Jesus said, “If then you are making an offering at the altar and there it comes to your mind that your brother has something against you, while your offering is still before the altar, first go and make peace with your brother, then come and make your offering.” (Mat 5 :23,24) and when Peter asked,”How many times should I forgive someone who does something wrong to me? Is seven times enough?" Jesus answered, “Not just seven times, but seventy-seven times!”(Matt 18: 21,22).
Arguments over differences in doctrine and differences in understanding of scripture that end in sore feelings, backbiting and worse, condemning each other in public is not just a sin against God but is harmful and hateful towards Jesus himself. Jesus took Saul's attack against other Jews who where following the New Way personally (Acts 9:5 and 26:14).
The character defect that I am talking about is resentment.
I have heard resentment defined as “ re-feeling-anger” and while this is a good definition it is not completely accurate because it is quite possible to have resentment without any feelings of anger.
I have over the years discovered that Gods Laws are really not laws but rather guides for getting along with others and experiencing the blessings of living in this world. Holding resentment in my heart prevents me from seeing the good in others and makes me very skeptical and cynical of all people. That same resentment stands between Jesus and I like a wall and prevents me from experiencing His blessings as much as a lack of faith.

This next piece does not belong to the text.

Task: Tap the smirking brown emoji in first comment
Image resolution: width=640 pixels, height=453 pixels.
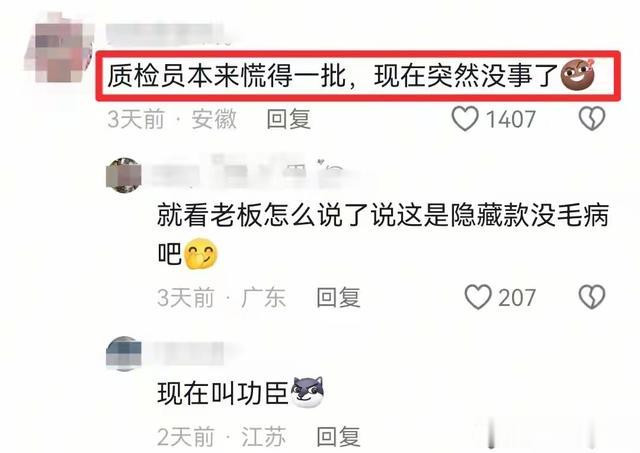Action: (x=578, y=75)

Come to think about it, resentment is a lack of faith, it is the belief that your perceived hurt gives you the right to hate your neighbor and that God does not see your hurt and can not or will not deal with the one who hurt you.
In my own life resentment has made my life very miserable. It wasn't until I made a concentrated effort to seek it out and confess it to my God for forgiveness that I began to experience the Joy of the Lord and see miracles in mine and others lives
In recent times I had the unique experience of seeing the destructiveness of this defect of character in a young person. This young person was a very good person but lived under a great amount of fear. It turned out that this fear was rooted in something that happened when this person was very young and the memory of it had become suppressed. When that memory had been brought to light a resentment quickly formed and blame for all that was wrong with this young life became an others fault and while there is some truth to the fact that the oppressors actions had done damage to the young persons life and much was the oppressors fault, the resentment did far more harm.
Resentment is not an others fault. Resentment is un-forgiveness and un-forgivness is entirely the resenters fault
I does not matter what was done, who had done it, or weather or not the other has repented, un-forgivness hurts you not the other person.
UN-forgiveness – resentment – continues to cause hurt but not against the other person. I have heard it said resentment is much like drinking poison and expecting your oppressor to die from the poison you drank.
Perhaps this is why, when Jesus taught His disciples how to pray, He expounded further on only one point of this prayer;
Mat 6:14 If you forgive others for the wrongs they do to you, your Father in heaven will forgive you.
Mat 6:15 But if you don't forgive others, your Father will not forgive your sins.